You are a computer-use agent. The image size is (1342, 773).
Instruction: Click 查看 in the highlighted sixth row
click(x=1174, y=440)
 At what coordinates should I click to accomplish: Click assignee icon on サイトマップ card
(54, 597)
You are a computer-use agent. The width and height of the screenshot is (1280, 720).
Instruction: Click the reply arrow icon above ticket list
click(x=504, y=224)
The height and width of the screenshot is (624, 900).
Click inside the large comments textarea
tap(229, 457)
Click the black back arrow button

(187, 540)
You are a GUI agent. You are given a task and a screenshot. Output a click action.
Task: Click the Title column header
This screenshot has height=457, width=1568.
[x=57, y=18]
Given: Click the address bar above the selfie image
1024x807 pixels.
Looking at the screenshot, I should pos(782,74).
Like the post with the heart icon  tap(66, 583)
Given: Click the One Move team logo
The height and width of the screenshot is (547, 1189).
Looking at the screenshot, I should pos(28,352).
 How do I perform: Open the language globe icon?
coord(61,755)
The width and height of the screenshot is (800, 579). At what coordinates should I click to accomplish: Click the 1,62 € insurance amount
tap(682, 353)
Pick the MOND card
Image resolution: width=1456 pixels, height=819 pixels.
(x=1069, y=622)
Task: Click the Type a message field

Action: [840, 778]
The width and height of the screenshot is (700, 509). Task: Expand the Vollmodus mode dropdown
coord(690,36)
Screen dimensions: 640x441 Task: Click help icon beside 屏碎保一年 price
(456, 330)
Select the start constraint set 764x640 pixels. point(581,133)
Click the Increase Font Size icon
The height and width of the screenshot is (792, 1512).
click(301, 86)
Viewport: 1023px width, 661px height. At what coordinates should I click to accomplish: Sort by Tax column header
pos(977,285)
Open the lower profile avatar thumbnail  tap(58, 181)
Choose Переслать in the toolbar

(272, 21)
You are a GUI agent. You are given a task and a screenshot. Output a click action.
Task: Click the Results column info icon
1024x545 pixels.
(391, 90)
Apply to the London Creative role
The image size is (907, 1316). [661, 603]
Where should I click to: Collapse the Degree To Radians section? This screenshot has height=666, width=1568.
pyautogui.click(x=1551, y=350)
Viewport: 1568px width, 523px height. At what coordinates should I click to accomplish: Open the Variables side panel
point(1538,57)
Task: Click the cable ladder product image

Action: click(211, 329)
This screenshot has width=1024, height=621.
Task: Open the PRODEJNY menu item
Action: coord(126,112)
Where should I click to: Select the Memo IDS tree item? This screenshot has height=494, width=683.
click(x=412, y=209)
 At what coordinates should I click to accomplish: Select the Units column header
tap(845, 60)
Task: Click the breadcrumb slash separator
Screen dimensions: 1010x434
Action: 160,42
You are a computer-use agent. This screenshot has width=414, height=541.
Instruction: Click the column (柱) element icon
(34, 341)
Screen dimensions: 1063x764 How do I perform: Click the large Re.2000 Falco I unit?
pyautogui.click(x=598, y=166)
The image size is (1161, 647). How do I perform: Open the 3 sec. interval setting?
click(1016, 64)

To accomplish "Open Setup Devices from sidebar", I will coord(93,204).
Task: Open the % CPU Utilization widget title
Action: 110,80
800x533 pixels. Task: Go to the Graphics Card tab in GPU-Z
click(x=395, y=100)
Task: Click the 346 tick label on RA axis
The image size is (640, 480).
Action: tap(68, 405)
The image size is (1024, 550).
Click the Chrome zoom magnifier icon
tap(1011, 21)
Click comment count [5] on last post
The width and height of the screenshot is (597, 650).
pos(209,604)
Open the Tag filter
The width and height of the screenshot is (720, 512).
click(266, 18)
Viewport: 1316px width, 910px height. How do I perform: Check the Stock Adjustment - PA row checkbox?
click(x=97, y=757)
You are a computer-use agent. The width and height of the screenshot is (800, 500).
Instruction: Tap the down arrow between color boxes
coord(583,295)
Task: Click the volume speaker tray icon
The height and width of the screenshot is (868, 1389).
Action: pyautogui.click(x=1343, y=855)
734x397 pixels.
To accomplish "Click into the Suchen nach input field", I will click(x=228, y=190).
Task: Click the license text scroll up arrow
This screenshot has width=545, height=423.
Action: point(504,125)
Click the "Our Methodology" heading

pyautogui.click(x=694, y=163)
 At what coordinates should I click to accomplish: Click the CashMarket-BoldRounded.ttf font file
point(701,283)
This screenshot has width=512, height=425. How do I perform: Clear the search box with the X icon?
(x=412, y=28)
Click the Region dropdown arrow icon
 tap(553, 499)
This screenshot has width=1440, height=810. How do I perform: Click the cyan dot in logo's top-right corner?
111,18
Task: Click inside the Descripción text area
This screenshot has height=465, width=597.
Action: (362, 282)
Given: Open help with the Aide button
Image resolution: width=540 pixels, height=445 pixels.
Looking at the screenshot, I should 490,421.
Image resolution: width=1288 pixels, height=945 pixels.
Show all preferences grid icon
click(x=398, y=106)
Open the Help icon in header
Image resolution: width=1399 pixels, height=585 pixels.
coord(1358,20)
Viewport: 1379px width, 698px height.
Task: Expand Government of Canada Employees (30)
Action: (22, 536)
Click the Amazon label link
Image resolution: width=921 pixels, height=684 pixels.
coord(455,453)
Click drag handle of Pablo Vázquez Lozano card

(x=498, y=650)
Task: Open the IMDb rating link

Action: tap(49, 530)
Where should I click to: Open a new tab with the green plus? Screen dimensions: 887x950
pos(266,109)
▬▬▬
[Action item] Starting at the first line of the material above, reproduce each line exactly up to and including the line with "The height and width of the screenshot is (624, 900).".

[Response to this exercise]
You are a computer-use agent. The image size is (1342, 773).
Instruction: Click 查看 in the highlighted sixth row
click(x=1174, y=440)
 At what coordinates should I click to accomplish: Click assignee icon on サイトマップ card
(54, 597)
You are a computer-use agent. The width and height of the screenshot is (1280, 720).
Instruction: Click the reply arrow icon above ticket list
click(x=504, y=224)
The height and width of the screenshot is (624, 900).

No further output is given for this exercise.